_Page excerpt_
§
Here’s the introduction to the piece and we do suggest linking through to read the full article on this one
While patient numbers are still small, from a market development perspective, Israel is still ahead of Canada and just about everyone else. However the small domestic population is not big enough to support a medical program that can compete in sheer size to what is going on elsewhere – including of course Canada and the bigger American states. Not to mention attract the same kind of equity over time. There was about $100 million of foreign investment in the Israeli market in 2016. Compare that to the Canadian market. In 2016 the domestic market was worth about $150 million – with a twentyfold increase expected in the next five years.
Now it appears, both politically and economically, the expedient and easy thing to do is export both bud and product to a world which right now, cannot get enough of the legal stuff – no matter its end use. The fact that Israel is restricting its exports to medical only is also a sign that wider recreational reform globally is on a backburner while politicians in particular deal with the reality that the drug has real medical efficacy everywhere.
A political football has just landed squarely in the goalposts domestically, in other words, as the rest of the world catches up.
§
_Information_
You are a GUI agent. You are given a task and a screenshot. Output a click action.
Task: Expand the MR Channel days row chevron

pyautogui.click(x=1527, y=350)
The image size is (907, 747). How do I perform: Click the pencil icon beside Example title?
§
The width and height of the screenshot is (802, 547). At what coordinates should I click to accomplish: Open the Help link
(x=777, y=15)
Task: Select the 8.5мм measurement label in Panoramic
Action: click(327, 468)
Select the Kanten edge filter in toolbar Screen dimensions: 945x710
§
_Problem set_
1) According to the excerpt about Israel's market, roughly how much foreign investment went into the Israeli market in 2016?
2) Write out the passage from the excerpt about Israel's market, starting at "Now it appears, both" and ending at "medical efficacy everywhere.".
The data is not needed for any of this work.

_Activity answers_
1) About $100 million.

2)
Now it appears, both politically and economically, the expedient and easy thing to do is export both bud and product to a world which right now, cannot get enough of the legal stuff – no matter its end use. The fact that Israel is restricting its exports to medical only is also a sign that wider recreational reform globally is on a backburner while politicians in particular deal with the reality that the drug has real medical efficacy everywhere.